» **Work required**
Convert the lines from the one containing "The height and width of the screenshot is (768, 1365)." through the one containing "coordinates (1209, 836).", inclusive, into a JSON list of strings with one string per line. Leave out blank lines.
====== Source records
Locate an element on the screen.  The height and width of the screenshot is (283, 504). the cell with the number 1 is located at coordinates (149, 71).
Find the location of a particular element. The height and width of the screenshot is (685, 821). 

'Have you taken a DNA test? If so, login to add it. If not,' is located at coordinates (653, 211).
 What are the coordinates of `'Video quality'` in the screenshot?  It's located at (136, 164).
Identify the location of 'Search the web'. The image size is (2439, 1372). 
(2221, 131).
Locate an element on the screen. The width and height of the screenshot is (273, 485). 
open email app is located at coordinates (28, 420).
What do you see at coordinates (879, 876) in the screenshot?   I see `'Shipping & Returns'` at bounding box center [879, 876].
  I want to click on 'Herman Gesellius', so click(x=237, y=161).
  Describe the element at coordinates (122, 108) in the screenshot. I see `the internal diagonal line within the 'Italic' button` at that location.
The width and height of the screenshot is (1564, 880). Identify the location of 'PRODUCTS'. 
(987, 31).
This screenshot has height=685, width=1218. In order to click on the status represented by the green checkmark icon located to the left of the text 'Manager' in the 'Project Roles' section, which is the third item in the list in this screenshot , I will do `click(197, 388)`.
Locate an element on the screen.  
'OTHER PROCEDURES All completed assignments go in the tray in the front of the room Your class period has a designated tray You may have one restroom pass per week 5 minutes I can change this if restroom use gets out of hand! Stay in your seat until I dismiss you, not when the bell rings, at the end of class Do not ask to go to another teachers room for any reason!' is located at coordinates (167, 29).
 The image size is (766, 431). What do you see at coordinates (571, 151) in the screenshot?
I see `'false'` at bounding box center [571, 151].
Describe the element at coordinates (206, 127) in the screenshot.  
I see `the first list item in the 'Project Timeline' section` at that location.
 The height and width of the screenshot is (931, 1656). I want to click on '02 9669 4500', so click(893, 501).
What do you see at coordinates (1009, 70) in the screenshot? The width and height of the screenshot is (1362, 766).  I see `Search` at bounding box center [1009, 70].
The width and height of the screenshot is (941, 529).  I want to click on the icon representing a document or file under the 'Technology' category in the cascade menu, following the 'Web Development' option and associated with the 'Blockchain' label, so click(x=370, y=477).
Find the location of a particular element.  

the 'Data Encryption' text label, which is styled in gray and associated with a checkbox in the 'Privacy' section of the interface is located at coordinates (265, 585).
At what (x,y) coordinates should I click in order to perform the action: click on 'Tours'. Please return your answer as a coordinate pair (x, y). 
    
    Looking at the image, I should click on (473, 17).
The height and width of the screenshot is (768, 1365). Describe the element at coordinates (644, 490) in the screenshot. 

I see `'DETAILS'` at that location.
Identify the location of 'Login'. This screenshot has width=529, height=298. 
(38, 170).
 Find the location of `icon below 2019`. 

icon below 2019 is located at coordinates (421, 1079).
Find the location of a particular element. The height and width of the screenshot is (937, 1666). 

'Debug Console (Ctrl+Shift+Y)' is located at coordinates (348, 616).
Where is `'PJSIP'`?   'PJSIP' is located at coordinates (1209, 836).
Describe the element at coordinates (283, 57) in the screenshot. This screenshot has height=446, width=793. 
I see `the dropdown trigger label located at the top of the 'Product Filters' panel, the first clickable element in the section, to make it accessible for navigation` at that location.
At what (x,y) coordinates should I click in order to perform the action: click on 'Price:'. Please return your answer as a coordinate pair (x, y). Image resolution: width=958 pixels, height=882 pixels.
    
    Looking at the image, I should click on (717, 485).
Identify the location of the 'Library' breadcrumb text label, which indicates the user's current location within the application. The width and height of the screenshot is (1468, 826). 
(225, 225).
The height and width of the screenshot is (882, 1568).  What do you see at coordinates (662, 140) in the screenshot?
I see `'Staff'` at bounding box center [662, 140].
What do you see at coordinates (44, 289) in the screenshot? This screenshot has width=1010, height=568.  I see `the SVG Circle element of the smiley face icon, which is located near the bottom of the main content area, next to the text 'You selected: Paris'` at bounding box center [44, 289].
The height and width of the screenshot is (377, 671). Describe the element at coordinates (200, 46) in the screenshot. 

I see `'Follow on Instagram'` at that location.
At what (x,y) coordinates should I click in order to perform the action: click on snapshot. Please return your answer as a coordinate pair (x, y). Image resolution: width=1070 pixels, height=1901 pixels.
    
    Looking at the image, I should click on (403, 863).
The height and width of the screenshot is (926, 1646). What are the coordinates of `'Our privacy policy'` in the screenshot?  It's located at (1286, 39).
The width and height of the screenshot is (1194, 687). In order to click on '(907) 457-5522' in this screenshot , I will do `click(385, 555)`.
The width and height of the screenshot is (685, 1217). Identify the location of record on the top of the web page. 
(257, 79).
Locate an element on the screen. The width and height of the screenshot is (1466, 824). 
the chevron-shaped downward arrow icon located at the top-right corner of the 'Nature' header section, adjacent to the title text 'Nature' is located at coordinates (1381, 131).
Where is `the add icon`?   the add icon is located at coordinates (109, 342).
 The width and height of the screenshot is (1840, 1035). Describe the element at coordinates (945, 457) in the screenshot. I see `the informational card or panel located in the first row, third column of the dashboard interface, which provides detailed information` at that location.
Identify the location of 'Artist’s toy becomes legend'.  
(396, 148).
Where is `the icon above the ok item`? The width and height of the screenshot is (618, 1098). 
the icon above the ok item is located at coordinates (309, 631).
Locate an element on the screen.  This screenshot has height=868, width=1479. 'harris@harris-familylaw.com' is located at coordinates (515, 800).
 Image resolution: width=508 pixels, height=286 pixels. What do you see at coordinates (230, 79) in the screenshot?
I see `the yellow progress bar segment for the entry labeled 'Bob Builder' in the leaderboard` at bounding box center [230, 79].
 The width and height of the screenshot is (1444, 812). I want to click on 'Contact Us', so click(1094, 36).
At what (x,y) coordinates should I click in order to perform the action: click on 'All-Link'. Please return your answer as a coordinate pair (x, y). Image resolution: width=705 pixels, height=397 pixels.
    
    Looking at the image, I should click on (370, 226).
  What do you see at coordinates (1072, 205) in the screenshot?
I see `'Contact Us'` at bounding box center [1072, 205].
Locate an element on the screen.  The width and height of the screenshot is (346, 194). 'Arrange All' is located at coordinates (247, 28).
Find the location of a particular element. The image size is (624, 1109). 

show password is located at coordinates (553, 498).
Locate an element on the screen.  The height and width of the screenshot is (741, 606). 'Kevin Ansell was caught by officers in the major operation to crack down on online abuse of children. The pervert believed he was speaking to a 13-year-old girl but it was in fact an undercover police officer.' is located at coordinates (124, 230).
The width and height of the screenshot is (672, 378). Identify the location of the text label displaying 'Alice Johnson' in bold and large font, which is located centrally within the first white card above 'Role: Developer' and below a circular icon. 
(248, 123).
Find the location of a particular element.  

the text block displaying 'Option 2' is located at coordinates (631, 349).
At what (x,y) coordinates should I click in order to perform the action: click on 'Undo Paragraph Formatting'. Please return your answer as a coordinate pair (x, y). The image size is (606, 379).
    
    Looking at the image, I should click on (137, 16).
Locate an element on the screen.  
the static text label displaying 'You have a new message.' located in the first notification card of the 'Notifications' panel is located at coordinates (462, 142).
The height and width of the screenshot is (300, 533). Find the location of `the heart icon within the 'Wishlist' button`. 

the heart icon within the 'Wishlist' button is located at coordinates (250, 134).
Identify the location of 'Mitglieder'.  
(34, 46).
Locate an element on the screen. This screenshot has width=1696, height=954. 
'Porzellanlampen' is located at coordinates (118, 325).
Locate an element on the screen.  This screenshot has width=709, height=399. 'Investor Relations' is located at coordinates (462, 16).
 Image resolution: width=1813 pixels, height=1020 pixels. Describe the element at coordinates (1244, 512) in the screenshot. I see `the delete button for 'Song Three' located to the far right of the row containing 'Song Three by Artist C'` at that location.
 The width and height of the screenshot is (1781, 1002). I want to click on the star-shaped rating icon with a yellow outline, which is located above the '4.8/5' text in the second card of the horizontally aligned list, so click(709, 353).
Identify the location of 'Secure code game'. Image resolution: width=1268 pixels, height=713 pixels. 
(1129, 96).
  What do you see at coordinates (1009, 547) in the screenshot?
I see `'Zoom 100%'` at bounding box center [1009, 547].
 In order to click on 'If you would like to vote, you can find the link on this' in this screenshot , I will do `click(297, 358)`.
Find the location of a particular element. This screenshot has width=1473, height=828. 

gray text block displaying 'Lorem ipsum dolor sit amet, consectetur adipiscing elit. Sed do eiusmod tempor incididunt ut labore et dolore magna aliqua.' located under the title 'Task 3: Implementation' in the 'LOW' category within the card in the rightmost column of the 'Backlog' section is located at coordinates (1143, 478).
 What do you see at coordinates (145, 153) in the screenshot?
============
» **Result of this task**
[
  "The height and width of the screenshot is (768, 1365). Describe the element at coordinates (644, 490) in the screenshot. ",
  "I see `'DETAILS'` at that location.",
  "Identify the location of 'Login'. This screenshot has width=529, height=298. ",
  "(38, 170).",
  " Find the location of `icon below 2019`. ",
  "icon below 2019 is located at coordinates (421, 1079).",
  "Find the location of a particular element. The height and width of the screenshot is (937, 1666). ",
  "'Debug Console (Ctrl+Shift+Y)' is located at coordinates (348, 616).",
  "Where is `'PJSIP'`?   'PJSIP' is located at coordinates (1209, 836)."
]